**Work required**
Pick up the discussion of OpenGL drawing order at the point where it ends and keep writing it.
*** Opening Excerpted passage ***
I have also found that the default behavior on the Mac using the Cocoa NSOpenGLView appears to draw back to front, where as in windows I cannot get this behavior. The setup code in windows I am using is this:
glViewport (0, 0, wd, ht);
glMatrixMode(GL_PROJECTION);
glLoadIdentity();
glOrtho (0.0f, wd, ht, 0.0f, -1.0f, 1.0f);
glMatrixMode(GL_MODELVIEW);
glLoadIdentity();
The following call will turn off depth testing causing objects to be drawn in the order created. This will in effect cause objects to draw back to front.
glDepthFunc(GL_NEVER); // Ignore depth values (Z) to cause drawing bottom to top
Be sure you do not call this:
glEnable (GL_DEPTH_TEST); // Enables Depth Testing
For your specific question, no there is no standardized way to specify depth ordering in OpenGL. Some implementations may do front to back depth ordering by default because it's usually faster, but that is not guaranteed (as you discovered).
But I don't really see how it will help you in your scenario. If you draw a black square in front of a white square the black square should be drawn in front of the white square regardless of what order they're drawn in, as long as you have depth buffering enabled. If they're actually coplanar, then neither one is really in front of the other and any depth sorting algorithm would be unpredictable.
The tutorial that you posted a link to only talked about it because depth sorting IS relevant when you're using transparency. But it doesn't sound to me like that's what you're after.
But if you really have to do it that way, then you have to do it yourself. First send your white square to the rendering pipeline, force the render, and then send your black square. If you do it that way, and disable depth buffering, then the squares can be coplanar and you will still be guaranteed that the black square is drawn over the white square.
Drawing order is hard. There is no easy solution. The painter's alogorithm (sort objects by their distance in relation to your camera's view) is the most straightforward, but as you have discovered, it doesn't solve all cases.
I would suggest a combination of the painter's algroithm and layers. You build layers for specific elements on your program. So you got a background layer, objects layers, special effect layers, and GUI layer.
Use the painter's algorithm on each layer's items. In some special layers (like your GUI layer), don't sort with the painter's algorithm, but by your call order. You call that white square first so it gets drawn first.
*** Closing Excerpted passage ***
*** Opening Information given ***
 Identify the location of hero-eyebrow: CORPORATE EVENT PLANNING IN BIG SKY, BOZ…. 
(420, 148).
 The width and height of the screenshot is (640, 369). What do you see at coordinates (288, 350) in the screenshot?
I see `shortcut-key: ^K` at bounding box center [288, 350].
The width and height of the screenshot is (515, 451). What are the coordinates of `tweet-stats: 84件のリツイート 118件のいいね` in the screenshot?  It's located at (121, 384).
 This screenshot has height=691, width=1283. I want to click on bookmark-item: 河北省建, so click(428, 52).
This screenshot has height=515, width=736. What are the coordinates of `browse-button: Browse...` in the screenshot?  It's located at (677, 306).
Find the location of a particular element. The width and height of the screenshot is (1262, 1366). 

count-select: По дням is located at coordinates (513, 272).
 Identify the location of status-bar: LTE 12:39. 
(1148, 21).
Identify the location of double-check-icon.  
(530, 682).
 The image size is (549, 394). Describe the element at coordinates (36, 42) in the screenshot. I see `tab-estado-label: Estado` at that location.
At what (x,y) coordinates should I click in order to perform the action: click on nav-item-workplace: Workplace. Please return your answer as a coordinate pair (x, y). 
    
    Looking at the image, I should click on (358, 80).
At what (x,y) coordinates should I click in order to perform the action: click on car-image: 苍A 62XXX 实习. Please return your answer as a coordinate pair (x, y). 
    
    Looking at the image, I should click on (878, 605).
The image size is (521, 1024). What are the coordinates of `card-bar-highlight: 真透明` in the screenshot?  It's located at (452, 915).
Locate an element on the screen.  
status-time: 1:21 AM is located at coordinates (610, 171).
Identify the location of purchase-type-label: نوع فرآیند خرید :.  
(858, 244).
*** Closing Information given ***
**Result**
Draw items that you want to be in back slightly behind the items that you want to be in the front. That is, actually change the z value (assuming z is perpendicular to the screen plane). You don't have to change it a lot to get the items to draw in front of eachother. And if you only change the z value slightly, you shouldn't notice much of an offset from their desired position. You could even go really fancy, and calculate the correct x,y position based on the changed z position, so that the item appears where it is supposed to be.
Your stuff will be drawn in the exact order you call the glBegin/glEnd functions in. You can get depth-buffering using the z-buffer, and if your 2d objects have different z values, you can get the effect you want that way. The only way you are seeing the behavior you describe on the Mac is if the program is drawing stuff in back-to-front order manually or using the z-buffer to accomplish this. OpenGL otherwise does not have any functionality automatically as you describe.
As AlanKley pointed out, the way to do this is to disable the depth buffer. The painter's algorithm is really a 2D scan-conversion technique used to render polygons in the correct order when you don't have something like a z-buffer. But you wouldn't apply it to 3D polygons. You'd typically transform and project them (handling intersections with other polygons) and then sort the resulting list of 2D projected polygons by their projected z-coordinate, then draw them in reverse z-order.
I've always thought of the painter's algorithm as an alternate technique for hidden surface removal when you can't (or don't want to) use a z-buffer.